By Ken Kirwin, CFO
I hope you were able to join us at Community First Foundation’s annual investment meeting on February 24. If you were not, copies of the presentations are available here, including a copy of the Environmental, Social and Governance (ESG) presentation.
At the meeting, we provided a presentation on ESG investing – what it is, what we have done to date, and what we are considering for the future. The Foundation has been keeping a pulse on ESG for several years and has been broadly applying ESG screens to our unrestricted fund for almost two years. When we began exploring ESG, we believed we would be required to sacrifice return in order to apply these value screens to our portfolio. We have learned through research and our own experiences that this is not true. To date, ESG strategies have actually met or outperformed non-ESG peers or benchmarks.
We have also learned that ESG-screened investments can provide these commensurate returns with less risk. Morgan Stanley has studied this with data from 2004 to 2018 on nearly 11,000 funds/managers and, according to Graystone, has seen a 20% smaller downside deviation from ESG strategies compared to traditional. Here is a whitepaper prepared by Morgan Stanley that explains this in more detail and below are some FAQ’s. Intuitively, we believe that companies with ESG practices are better able to avoid corporate scandals and other events that would adversely affect shareholder value.
With the ability to direct investments to companies that are prioritizing sustainability without sacrificing returns and decreasing the risk in the portfolio, our board is considering broadly applying ESG screens to the long-term portfolio. While ESG is often thought of as a values-based approach, we believe ESG also makes sense from an investment perspective.
As ESG has been maturing as a tool, Community First Foundation has been working to understand when and how it makes sense to introduce into the portfolio. I hope you see our efforts in this area as another benefit you receive from our relationship.
ESG stands for Environmental, Social and Governance. An investment made with the intention of generating a measurable, positive social and/or environmental impact alongside a financial return.
While the use of ESG screens can focus investments in firms that are responsible businesses working towards positive goals, the application of the ESG screens will also select out companies that are not focused on these behaviors. By removing these companies from the portfolio, the overall risk of the portfolio should be reduced – without the need to sacrifice returns. See white paper prepared by Morgan Stanley above.
ESG screens are applied to registered securities and can be used on investment throughout the world. It is not practical to limit ESG screening to a local community. Community First Foundation makes local impact through grantmaking and targeted impact investments.
Screening out tobacco, firearms and alcohol is a restriction screening and an issue-based approach. A portfolio can screen these activities out so that no portion is invested in the specified area.

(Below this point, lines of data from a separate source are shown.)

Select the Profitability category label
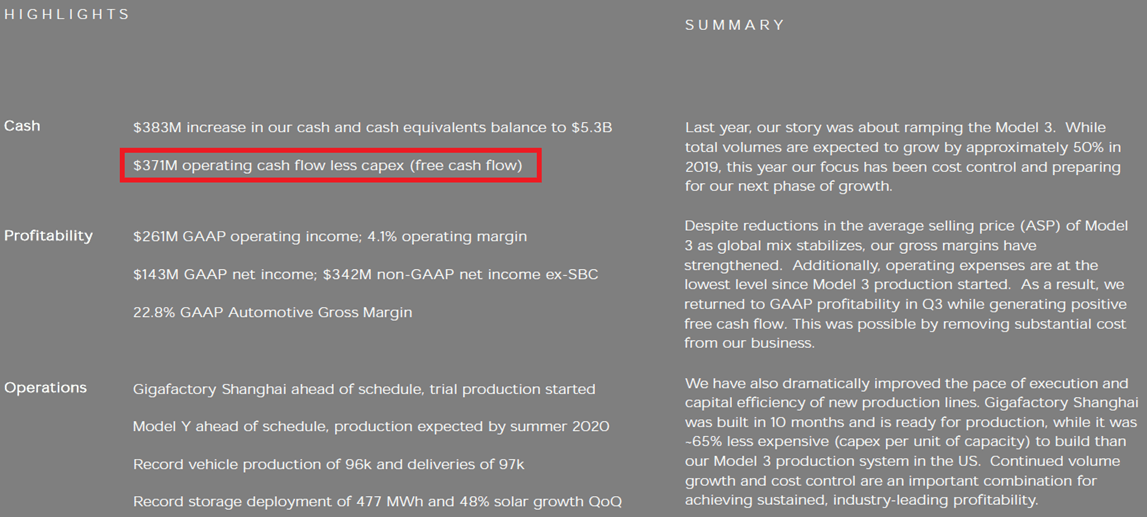Image resolution: width=1147 pixels, height=517 pixels. [48, 236]
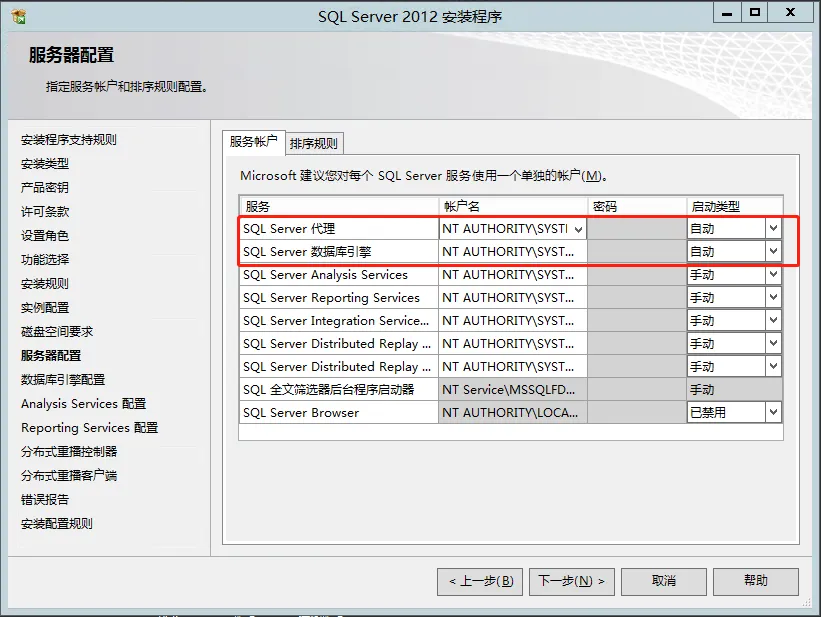Open the SQL Server 代理 startup type dropdown
Screen dimensions: 821x617
[775, 228]
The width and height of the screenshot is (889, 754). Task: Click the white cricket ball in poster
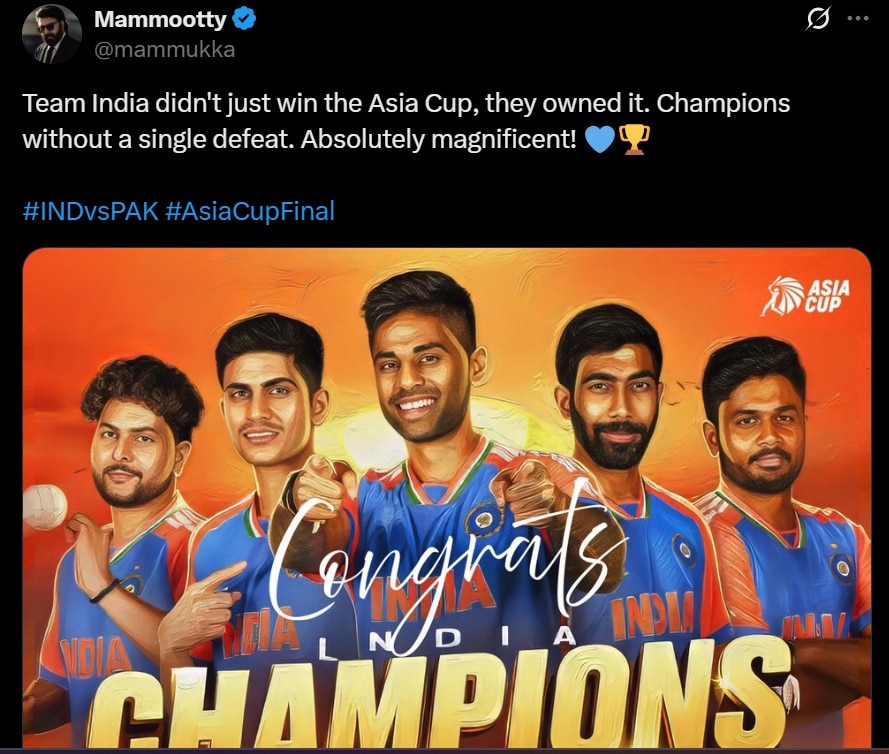point(44,507)
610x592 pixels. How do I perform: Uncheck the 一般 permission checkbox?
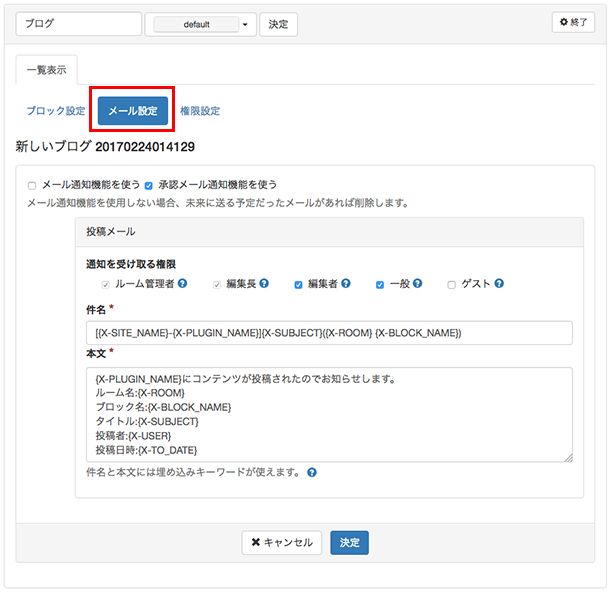(x=380, y=285)
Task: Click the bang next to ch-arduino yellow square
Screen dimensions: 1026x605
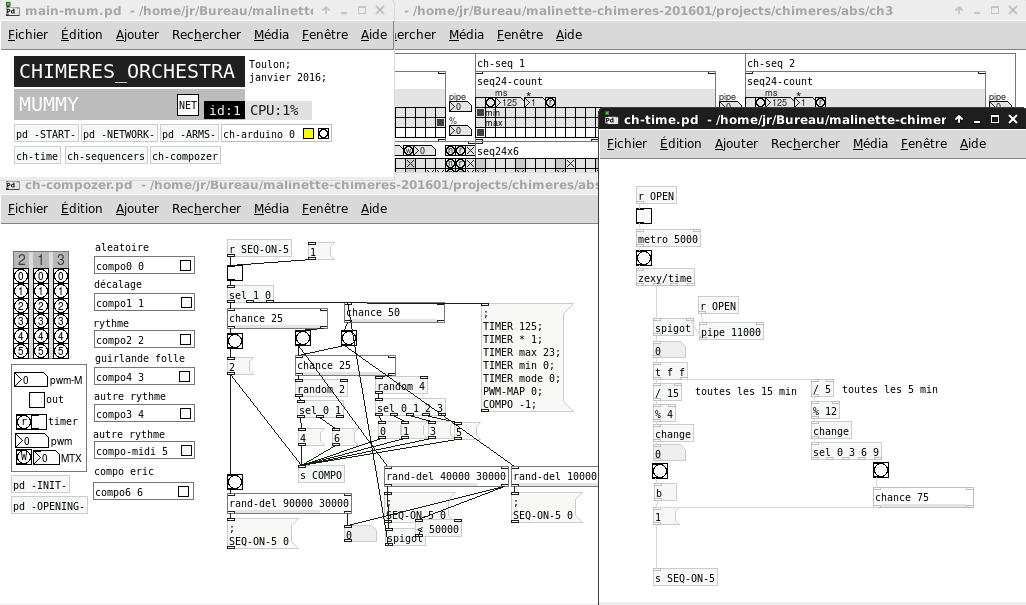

In an ESG approach, the portfolio uses criteria to identify companies that are focused on making systemic changes in areas such as climate change, natural resource use, water scarcity, employee treatment, human rights, ethical practices, diversity in leadership, etc.
There are investments strategies that attempt to identify ways to lower volatility within the portfolio based on historical performance of specific companies. An ESG strategy, however, is rooted in the structure of the company’s fundamental behavior, with the intent that this will produce lower risk in the future.
Because there are 130 nonprofit partners invested in the portfolio, it is not possible to identify a set of values-based investment that will be common to all. Community First Foundation will apply broad ESG screens that will focus on selecting companies that are “doing good”. Our real goal is to employ ESG screens to identify companies that are actively managing their environmental and operational risks to reduce the overall risk in the portfolio.
Some companies have identified their impact on the environment as a priority and are working to address their impact. Some have set goals of being carbon neutral by a specified date while others are investing in technologies to reduce the world’s dependence on fossil fuels. But not all ESG screens are focused on climate change. Some companies are more focused on other environmental, social or governance issues. Please refer to the attached ESG presentation from the annual investment meeting.